Review Comment:
The paper describes an approach for question answering over RDF knowledge bases using SPARQL templates. For each question type supported, a template is defined whose variables are filled in with information retrieved from the question using both syntactic and semantic features.
Introduction
Although the motivation is well-described, the emphasis in this section is mainly placed on comparing the proposed framework to other relevant ones, which should be part of the related work section. I would suggest that the authors revise this section, describing the challenges and motivation, giving also few details on what RDF cubes is (why are RDF cubes important? What problems do they solve? etc.), what is the approach followed in this paper and present more clearly the contribution of the paper. A short comparison to the state of the art (shortcomings, different approaches, etc), could be included in this section, but there is no need to be so detailed. More details can be provided in the related work section.
Section 3.1
More details are needed here. For example: “which is based on the weighted percentage of Q that is covered by tagged chunks”, “Chunks have weight based on the apriori probability of being tagged and their length”. The authors should formalize these in order to be better understood. Moreover, “the results of the matching…”. What is the logic behind matching, how is it performed? Is semantics taken into account?
Section 3.2
As the authors also explain, the system can answer only a specific type of questions with certain structural dynamics. It would be very useful to somehow summarize the structural question requirements of the framework, e.g. in a table, and also examples of questions that are not supported. For example, each pattern in Fig.3 can be enriched with some example textual questions, and also with examples that are not supported.

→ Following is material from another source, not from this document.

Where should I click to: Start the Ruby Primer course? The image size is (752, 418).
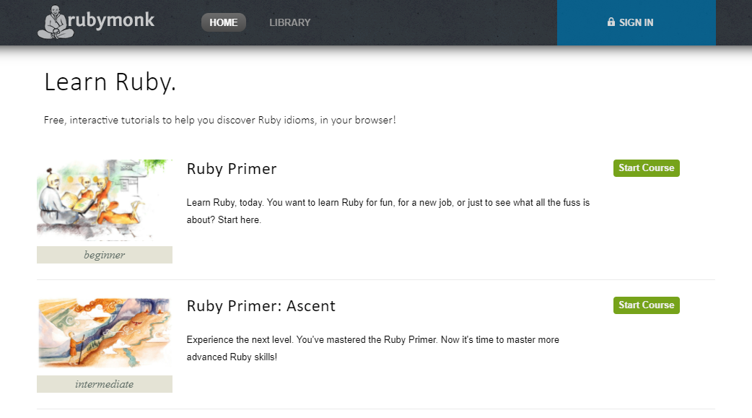coord(646,168)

Overall, the framework seems to impose some quite hard restrictions on the types of questions that it supports (e.g. tokens must have a specific order), but also on the way information is captured in the KB (e.g. each dataset should have a default measure), hampering first of all flexibility but also makes difficult the use of the framework on top of existing KBs that do not follow the RDF cubes model. The authors should further elaborate on these and describe the way that this inflexibility can be overcome.

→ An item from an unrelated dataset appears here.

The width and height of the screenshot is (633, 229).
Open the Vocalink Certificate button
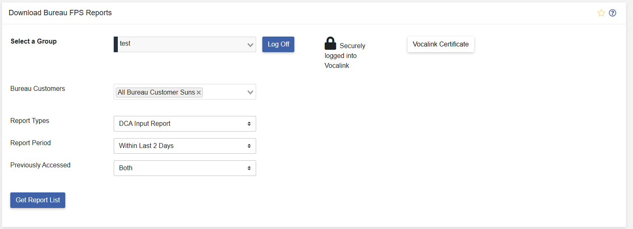pos(440,44)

Also, I believe that section 3 should be revised in order to better formalize the algorithms and metrics used. Although a verbal description of the methodology sometimes is easier to be understood, important details are suppressed, which makes it difficult to obtain a clear view on the proposed approach.

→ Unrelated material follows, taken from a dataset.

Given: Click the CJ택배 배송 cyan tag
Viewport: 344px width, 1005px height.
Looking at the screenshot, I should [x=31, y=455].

An example is also missing that would further help the reader understand the approach.
Section 4
As mentioned earlier, the framework requires a preprocessing phase in order to transform a KB into cube. Although the authors do not explicitly mention this, it seems that the graphical tool that has been developed for evaluating the framework runs over a preprocessed snapshot of QALD-6. If this is the case, more details are needed regarding the effort needed to transform a dataset into cubes and if there are restrictions. For example, any dataset can be transformed into cube? Is there any generic tool that can be used to achieve this? Do we need to develop from scratch a separate tool for each dataset?
Also, the results of the experiments seem to test the ability of the system to find the correct dataset but not the correct answer. If this is the case, it seems that the experimental evaluation may be relevant to QA systems that also follow the RDF cubes model. So, here I have two questions:
1. Is it possible to compare the system to other general purpose QA systems that do not follow the RDF cube model? (for example the systems that are part of the QALD challenges)
2. Why wasn’t possible to measure precision and recall on the actual results returned by the SPARQL queries, but they are computed at the level of datasets?
Also, the term: “statistical question answering” used in the title seems a little bit misleading. From what I have understood, there is no any statistical reasoning involved in the framework, at least not a “heavy” one, that justifies the classification of the approach as statistical one. A title containing “RDF cubes” or so seems to me more meaningful.